Data excerpts:
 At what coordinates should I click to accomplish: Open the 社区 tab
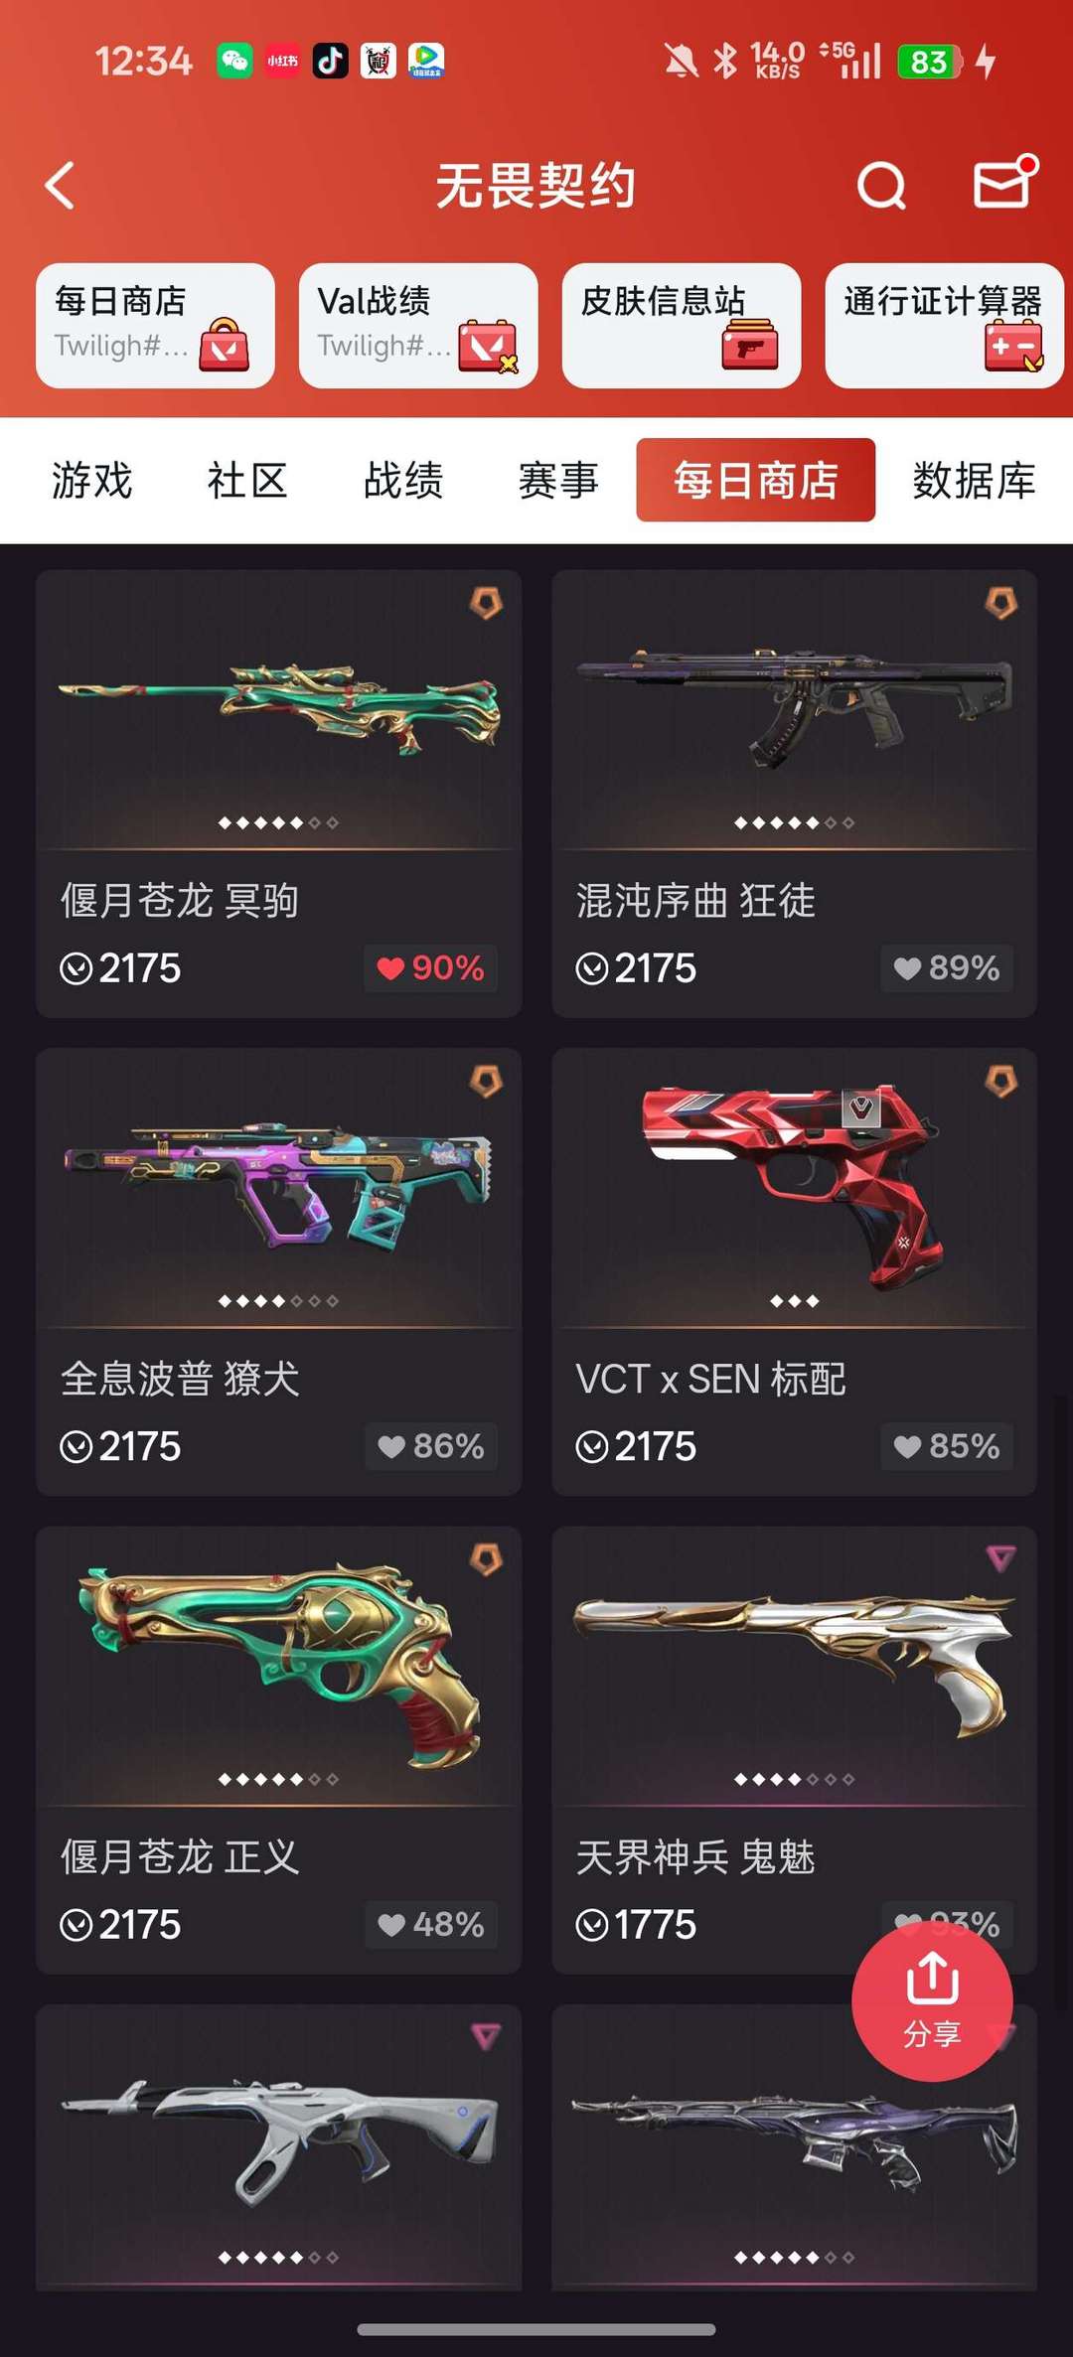247,481
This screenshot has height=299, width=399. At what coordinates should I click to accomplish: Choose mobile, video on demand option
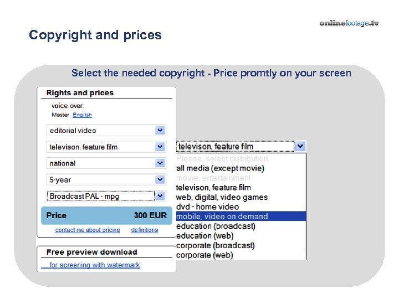pyautogui.click(x=222, y=216)
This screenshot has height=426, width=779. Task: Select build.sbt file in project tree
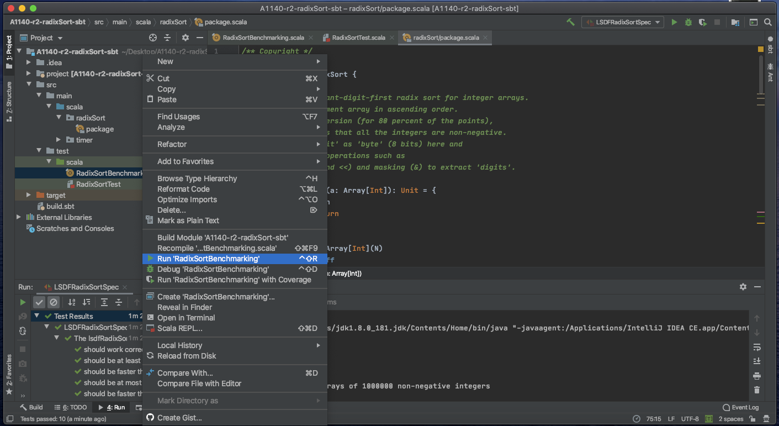point(60,206)
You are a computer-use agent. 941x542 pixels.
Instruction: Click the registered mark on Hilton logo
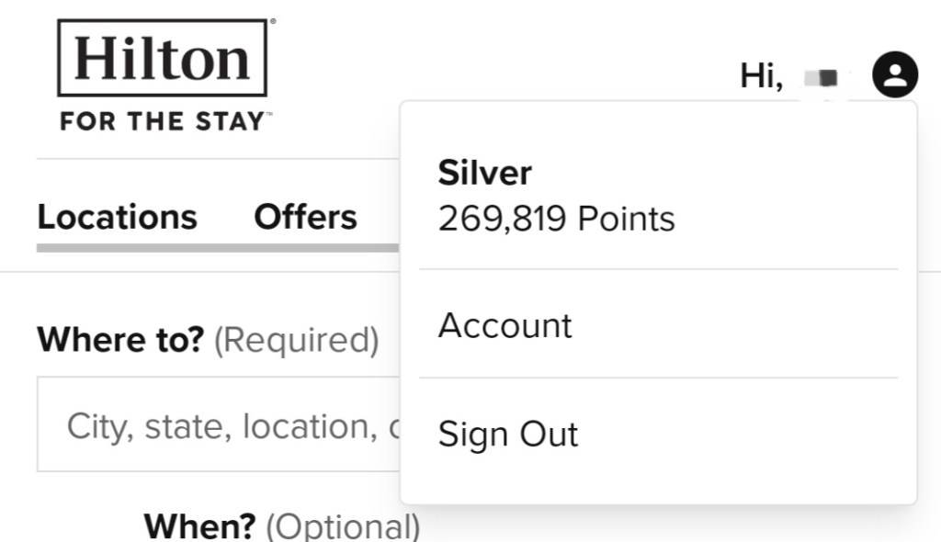coord(272,21)
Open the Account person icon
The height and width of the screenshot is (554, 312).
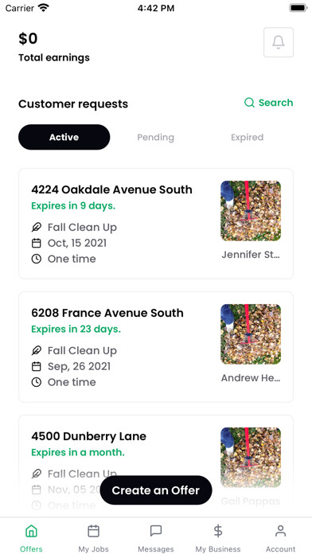click(280, 531)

What you have to do:
What must be output is the exact run of lines from the one holding "Instruction: Click the" through the end of the entries above, both ends included, minus the pictures.

Response to this exercise:
Instruction: Click the registered mark on Hilton logo
coord(272,21)
Open the Account person icon
The height and width of the screenshot is (554, 312).
click(280, 531)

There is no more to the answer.